---- Provided data

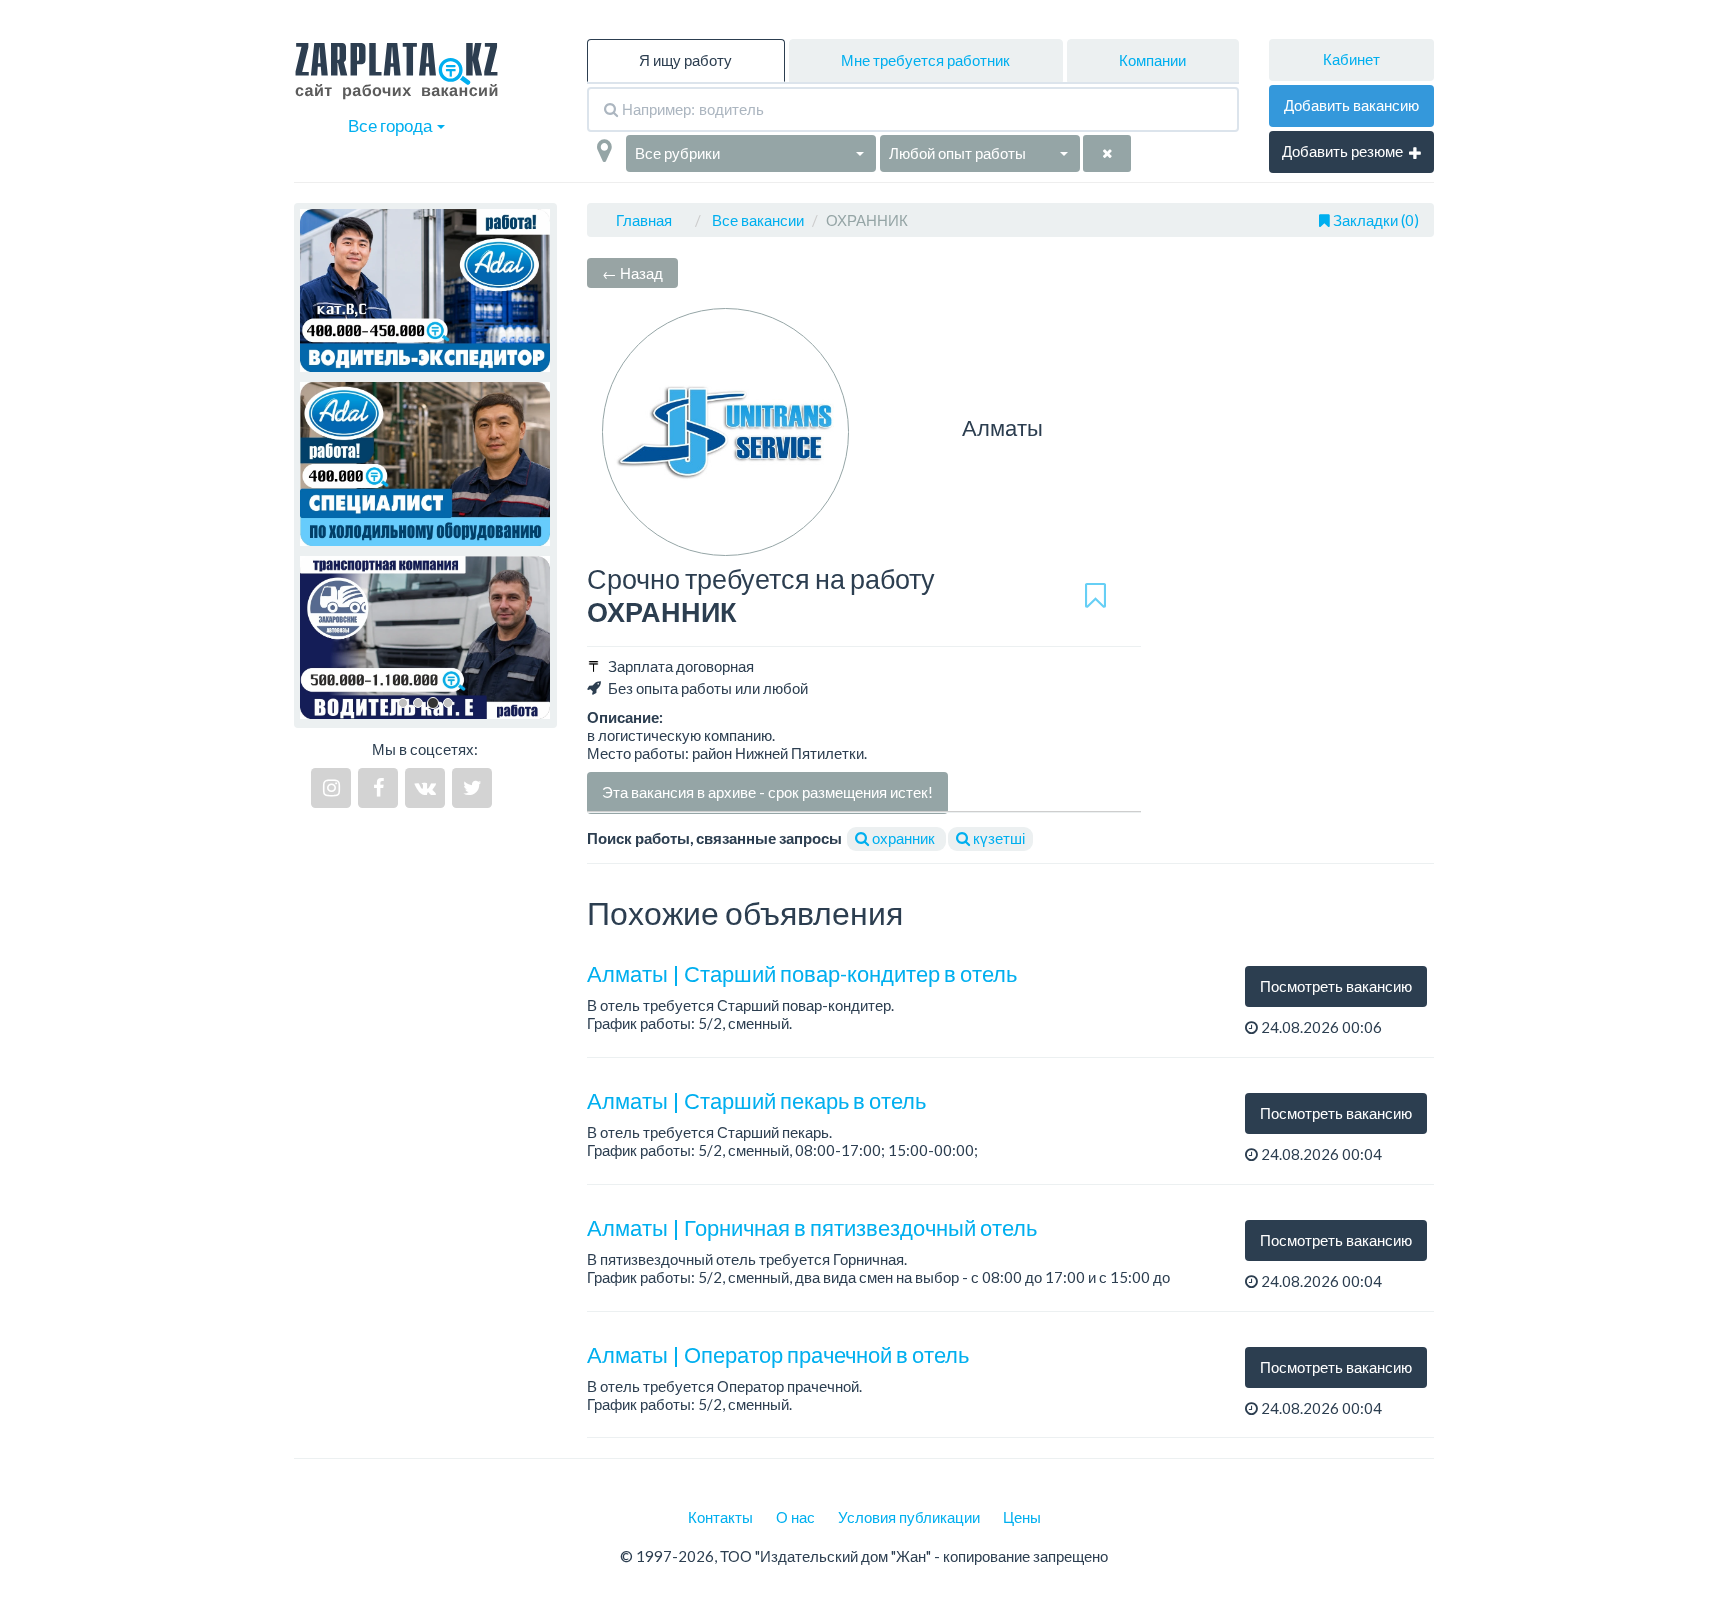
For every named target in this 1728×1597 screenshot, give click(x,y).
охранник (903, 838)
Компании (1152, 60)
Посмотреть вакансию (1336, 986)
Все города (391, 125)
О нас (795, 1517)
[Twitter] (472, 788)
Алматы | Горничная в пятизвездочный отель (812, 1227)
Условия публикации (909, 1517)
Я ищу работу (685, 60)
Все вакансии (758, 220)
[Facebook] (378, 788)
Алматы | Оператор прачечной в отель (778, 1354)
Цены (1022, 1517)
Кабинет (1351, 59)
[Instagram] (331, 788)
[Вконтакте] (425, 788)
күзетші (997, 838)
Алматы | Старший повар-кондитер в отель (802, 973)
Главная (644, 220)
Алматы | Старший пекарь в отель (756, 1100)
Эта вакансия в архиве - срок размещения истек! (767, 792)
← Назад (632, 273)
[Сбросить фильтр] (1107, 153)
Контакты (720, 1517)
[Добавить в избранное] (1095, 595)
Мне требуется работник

--------

■ **Instructions to follow**
Each entry above should be copied exactly. The pictures should not.

■ **Written solution**
For every named target in this 1728×1597 screenshot, give click(x,y).
охранник (903, 838)
Компании (1152, 60)
Посмотреть вакансию (1336, 986)
Все города (391, 125)
О нас (795, 1517)
[Twitter] (472, 788)
Алматы | Горничная в пятизвездочный отель (812, 1227)
Условия публикации (909, 1517)
Я ищу работу (685, 60)
Все вакансии (758, 220)
[Facebook] (378, 788)
Алматы | Оператор прачечной в отель (778, 1354)
Цены (1022, 1517)
Кабинет (1351, 59)
[Instagram] (331, 788)
[Вконтакте] (425, 788)
күзетші (997, 838)
Алматы | Старший повар-кондитер в отель (802, 973)
Главная (644, 220)
Алматы | Старший пекарь в отель (756, 1100)
Эта вакансия в архиве - срок размещения истек! (767, 792)
← Назад (632, 273)
[Сбросить фильтр] (1107, 153)
Контакты (720, 1517)
[Добавить в избранное] (1095, 595)
Мне требуется работник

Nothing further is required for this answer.